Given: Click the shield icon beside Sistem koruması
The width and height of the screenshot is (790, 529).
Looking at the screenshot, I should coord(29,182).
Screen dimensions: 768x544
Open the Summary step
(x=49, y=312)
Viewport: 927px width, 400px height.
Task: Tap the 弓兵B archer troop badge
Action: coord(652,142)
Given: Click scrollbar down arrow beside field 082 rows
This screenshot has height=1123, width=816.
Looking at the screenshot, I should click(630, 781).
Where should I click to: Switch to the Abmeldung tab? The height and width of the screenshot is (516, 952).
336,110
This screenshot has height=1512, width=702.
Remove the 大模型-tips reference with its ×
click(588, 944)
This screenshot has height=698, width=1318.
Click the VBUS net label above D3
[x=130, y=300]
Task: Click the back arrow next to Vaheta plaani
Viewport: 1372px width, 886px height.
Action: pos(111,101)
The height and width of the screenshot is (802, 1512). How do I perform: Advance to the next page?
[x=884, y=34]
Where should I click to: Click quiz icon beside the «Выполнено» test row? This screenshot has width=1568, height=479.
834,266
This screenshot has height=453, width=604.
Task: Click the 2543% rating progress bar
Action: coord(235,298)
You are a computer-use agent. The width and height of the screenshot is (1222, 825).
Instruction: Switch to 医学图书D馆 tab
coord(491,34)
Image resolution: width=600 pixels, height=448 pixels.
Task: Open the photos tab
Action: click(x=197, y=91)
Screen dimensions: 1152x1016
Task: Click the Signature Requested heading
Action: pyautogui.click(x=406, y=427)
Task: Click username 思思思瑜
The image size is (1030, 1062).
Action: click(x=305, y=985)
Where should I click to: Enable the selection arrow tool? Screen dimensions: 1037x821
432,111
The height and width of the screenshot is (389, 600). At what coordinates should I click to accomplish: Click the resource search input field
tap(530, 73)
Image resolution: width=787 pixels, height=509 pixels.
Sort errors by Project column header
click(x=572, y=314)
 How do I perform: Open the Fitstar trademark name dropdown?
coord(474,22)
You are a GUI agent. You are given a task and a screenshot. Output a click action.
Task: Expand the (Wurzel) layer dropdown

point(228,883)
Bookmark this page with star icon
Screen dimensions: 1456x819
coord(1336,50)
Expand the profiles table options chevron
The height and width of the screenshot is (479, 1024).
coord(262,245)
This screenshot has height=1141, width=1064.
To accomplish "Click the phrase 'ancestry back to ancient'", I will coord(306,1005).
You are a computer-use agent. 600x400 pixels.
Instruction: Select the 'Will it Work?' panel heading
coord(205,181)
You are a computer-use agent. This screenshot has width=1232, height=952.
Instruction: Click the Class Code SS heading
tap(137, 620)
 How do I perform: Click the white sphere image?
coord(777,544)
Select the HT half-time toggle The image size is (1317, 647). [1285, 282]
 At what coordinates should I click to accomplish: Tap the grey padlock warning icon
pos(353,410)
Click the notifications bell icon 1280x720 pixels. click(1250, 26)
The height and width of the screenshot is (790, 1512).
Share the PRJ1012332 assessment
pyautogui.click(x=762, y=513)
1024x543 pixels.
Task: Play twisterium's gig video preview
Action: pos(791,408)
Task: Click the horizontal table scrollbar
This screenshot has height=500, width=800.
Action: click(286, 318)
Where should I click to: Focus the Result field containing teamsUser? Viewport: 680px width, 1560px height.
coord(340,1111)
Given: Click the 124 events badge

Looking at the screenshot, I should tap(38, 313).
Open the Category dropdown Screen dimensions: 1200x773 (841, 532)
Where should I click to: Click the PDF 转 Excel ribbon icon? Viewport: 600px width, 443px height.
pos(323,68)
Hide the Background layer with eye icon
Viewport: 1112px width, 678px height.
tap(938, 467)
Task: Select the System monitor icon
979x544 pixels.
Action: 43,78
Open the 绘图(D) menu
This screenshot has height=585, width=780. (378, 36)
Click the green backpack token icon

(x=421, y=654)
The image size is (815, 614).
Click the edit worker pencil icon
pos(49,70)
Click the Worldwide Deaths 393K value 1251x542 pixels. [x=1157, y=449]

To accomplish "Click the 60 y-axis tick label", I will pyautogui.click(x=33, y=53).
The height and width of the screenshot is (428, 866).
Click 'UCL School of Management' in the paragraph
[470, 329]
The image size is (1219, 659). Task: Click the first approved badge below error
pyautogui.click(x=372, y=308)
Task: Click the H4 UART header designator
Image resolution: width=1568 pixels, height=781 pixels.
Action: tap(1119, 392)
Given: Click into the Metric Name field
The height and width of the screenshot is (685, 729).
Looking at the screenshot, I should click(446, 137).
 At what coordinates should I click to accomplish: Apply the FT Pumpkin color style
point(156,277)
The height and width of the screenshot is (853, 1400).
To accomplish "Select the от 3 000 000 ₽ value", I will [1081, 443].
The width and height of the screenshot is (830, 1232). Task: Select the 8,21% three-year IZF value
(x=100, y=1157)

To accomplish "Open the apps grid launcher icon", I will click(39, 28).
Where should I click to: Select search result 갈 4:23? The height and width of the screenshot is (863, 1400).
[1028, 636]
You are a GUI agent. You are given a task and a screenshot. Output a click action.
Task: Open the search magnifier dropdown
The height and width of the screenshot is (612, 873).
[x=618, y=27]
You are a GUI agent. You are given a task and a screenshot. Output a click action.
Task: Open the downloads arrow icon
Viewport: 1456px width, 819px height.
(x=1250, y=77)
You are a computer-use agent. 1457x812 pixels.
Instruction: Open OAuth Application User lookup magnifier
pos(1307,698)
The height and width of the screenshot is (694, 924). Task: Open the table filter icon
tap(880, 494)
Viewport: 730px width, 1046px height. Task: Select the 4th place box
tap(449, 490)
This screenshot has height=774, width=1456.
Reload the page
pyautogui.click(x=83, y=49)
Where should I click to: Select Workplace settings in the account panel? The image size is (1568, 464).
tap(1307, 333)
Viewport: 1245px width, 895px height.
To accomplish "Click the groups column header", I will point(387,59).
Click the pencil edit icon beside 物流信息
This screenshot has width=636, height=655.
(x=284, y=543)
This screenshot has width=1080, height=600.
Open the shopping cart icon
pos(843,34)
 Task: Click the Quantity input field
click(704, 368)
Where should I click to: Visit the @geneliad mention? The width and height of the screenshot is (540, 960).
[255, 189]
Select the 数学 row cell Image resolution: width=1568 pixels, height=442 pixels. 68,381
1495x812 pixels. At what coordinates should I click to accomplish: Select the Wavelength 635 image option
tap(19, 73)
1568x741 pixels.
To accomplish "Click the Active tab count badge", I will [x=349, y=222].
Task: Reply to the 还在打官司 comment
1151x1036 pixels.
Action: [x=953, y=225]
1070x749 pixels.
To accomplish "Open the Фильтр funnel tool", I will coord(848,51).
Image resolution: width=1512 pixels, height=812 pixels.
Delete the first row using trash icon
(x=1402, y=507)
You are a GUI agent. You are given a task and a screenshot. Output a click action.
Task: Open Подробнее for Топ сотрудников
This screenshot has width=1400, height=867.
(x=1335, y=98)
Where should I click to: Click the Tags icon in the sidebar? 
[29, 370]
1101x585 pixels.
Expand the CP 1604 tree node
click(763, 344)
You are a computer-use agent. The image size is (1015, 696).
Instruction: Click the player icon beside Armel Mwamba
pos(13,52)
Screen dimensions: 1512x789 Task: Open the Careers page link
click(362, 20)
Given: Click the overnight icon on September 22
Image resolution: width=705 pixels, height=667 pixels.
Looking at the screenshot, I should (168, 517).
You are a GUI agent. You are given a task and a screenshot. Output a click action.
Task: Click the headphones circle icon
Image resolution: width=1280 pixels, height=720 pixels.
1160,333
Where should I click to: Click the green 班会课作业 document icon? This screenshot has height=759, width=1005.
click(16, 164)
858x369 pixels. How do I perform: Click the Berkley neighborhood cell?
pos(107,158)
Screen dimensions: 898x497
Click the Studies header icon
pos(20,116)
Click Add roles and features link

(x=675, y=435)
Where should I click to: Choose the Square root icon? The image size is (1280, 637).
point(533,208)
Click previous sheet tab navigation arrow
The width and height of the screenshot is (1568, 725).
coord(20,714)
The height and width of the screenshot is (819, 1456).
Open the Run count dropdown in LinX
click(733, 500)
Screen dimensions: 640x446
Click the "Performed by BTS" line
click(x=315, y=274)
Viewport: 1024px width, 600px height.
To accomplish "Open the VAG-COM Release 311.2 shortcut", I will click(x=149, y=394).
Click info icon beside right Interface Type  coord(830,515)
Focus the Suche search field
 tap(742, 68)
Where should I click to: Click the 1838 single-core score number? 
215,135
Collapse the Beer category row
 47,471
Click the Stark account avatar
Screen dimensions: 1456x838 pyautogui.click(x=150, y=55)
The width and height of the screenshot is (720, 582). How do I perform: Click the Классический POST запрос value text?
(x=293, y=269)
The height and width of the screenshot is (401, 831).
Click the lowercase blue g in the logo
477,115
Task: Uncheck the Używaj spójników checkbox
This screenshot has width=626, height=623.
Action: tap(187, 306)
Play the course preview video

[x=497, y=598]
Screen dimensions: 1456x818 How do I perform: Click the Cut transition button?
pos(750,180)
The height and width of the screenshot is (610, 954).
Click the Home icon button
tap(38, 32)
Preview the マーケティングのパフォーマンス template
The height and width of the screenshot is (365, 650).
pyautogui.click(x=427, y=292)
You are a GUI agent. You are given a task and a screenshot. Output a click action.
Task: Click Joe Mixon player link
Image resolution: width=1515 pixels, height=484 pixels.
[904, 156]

★ ★ ★ ★

WHAT YOU WILL DO: Pick out each line above that contains the string "Switch", treating uppercase and lowercase letters as distinct.

RIGHT ANSWER:
Where should I click to: Switch to the Abmeldung tab? The height and width of the screenshot is (516, 952).
Instruction: Switch to 医学图书D馆 tab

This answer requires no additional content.